Das musste Paul jedoch sogleich richtig stellen: „Wir wollten nicht lauschen. Aber ihr wart so laut, dass man euch gar nicht überhören konnte!“ Friedrich hielt es währenddessen vor Neugierde nicht mehr aus. „Wer seid ihr eigentlich? Ihr seht nicht aus wie wilde Tiere, eher putzig“, wollte er mit einem vorsichtigen Lächeln wissen. Sofort fing Zipfelöhrchens Nase wieder an zu jucken. „Hat er uns gerade putzig genannt?!“, fragte er laut und ziemlich empört. Zottelfell machte ein wichtiges Gesicht, richtete sich zu seiner vollen Größe von einer Milchtüte auf und streckte seinen Zeigefinger hoch in die Luft. „Jawohl! Dieser Naseweis hat uns, die wir die hübschesten und schlauesten Wesen weit und breit sind, putzig genannt.“
Zipfelöhrchen machte einen katzengleichen Sprung, kletterte an Friedrichs Bein herauf und nahm auf seiner Schulter Platz. Er rutschte so nahe wie möglich an Friedrichs Ohr heran und flüsterte voll grimmiger Vorfreude hinein: „Na dann pass jetzt mal gut auf!“ Er gab seinem Bruder ein Zeichen. Zottelfell wusste sofort, was zu tun war. Mit einem kräftigen Atemzug blies er die stolze Brust – und die Backen gleich mit – auf. Als er den angehaltenen Stinkeatem mit einem Brüllknurren durch die viereinhalb Zähne wieder entweichen ließ, blitzten seine bernsteinfarbenen Augen besonders gefährlich. Zipfelöhrchen klatschte begeistert in die kleinen Pranken und rief: „Na? Erkennst du es jetzt? Wir sind natürlich Trolle, du Dummerchen!“
Mit einem geschickten Griff, stellte Friedrich das angeberische Kerlchen wieder auf dem Boden ab. Er rieb sich das noch immer klingelnde Ohr und sagte: „Ich dachte immer Trolle seien größer und bedrohlicher. Mein Opa hat mir erzählt, dass sie in den Nordländern wie Schweden oder Norwegen wohnen.“ Sein Gesicht leuchtete auf. „Ich muss ihm unbedingt erzählen, dass es auch bei uns welche gibt.“ Entsetzt schnappte Zipfelöhrchen nach Luft. „Gar nichts wirst du ausplaudern, du Borkenkäfer!

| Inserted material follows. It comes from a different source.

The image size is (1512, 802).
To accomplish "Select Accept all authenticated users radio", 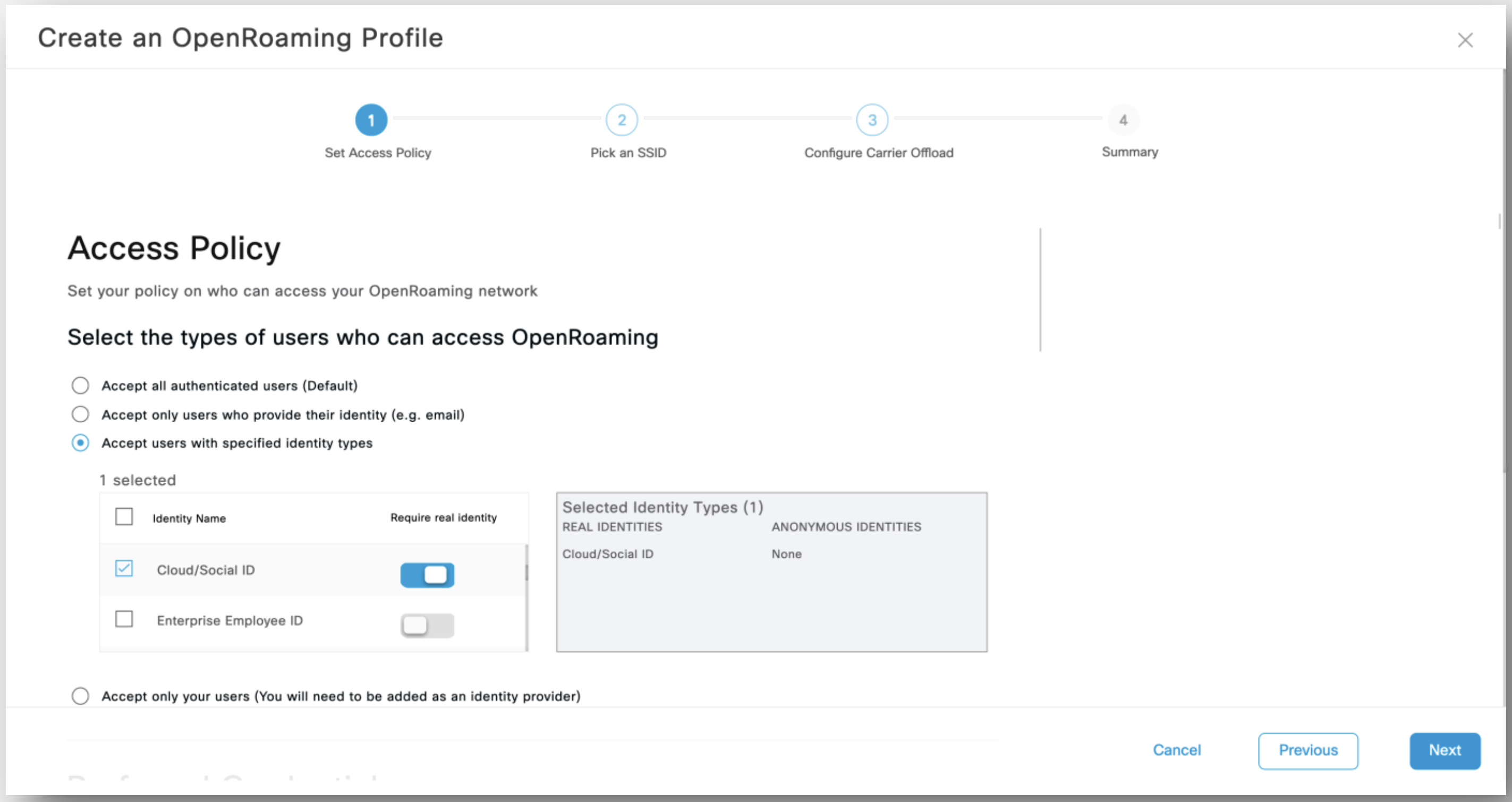I will 80,386.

Wir bleiben lieber im Verborgenen. So ist es viel leichter, euch Streiche zu spielen, und wir haben hier zwischen hohen Tannen und dunklen Höhlen unsere Ruhe!“
Zottelfell stieg auf einen Steinhaufen, stemmte die pelzigen Arme in die Seite und funkelte die zwei Jungen aufgebracht an. „Wehe, ihr petzt! Ich warne euch! Wir sind die besten Streichespieler des Waldes! Ach was sage ich? Natürlich weit und breit! Wie wäre es zum Beispiel, wenn euch am frühen Morgen eine Kröte aus eurem Müsli anblinzeln würde? Hm?“ Paul ging vor den Trollen in die Hocke und grinste. „Ist ja schon gut. Wir sagen nichts. Aber was ist jetzt mit der Tarnkappe? Gibt es die wirklich?“ Zipfelöhrchen zog eine buschige Augenbraue in die Höhe. „Glaubst du etwa wir lügen? Tse! Menschen! Müssen immer von sich selbst ausgehen. Natürlich gibt es die Tarnkappe!“ Zipfelöhrchen tippte sich nachdenklich an das kantige Kinn. „Mal sehen… Vielleicht könnt ihr uns ja doch behilflich sein.“ Der Trolljunge sah zu seinem Bruder hinüber, der erst mit den Schultern zuckte und ihm dann mit einem kurzen, aber kräftigen Nicken zustimmte. Und so erzählte Zipfelöhrchen Paul und Friedrich die ganze Geschichte von den süßen verbotenen Kirschen und der Tarnkappe:
Der verbotene Garten
Am Morgen hatten die zwei pelzigen Trolle mächtiges Bauchgrummeln bekommen. Etwas Schmatzeleckeres zum Essen musste her. Aber das sollte nicht irgendetwas sein, sondern reife, süße Kirschen, die einem das Wasser im Mund zusammenlaufen lassen würden. Dummerweise gab es solche Köstlichkeiten nur in dem Garten vom Herrn Huber, und der wollte sie nicht teilen.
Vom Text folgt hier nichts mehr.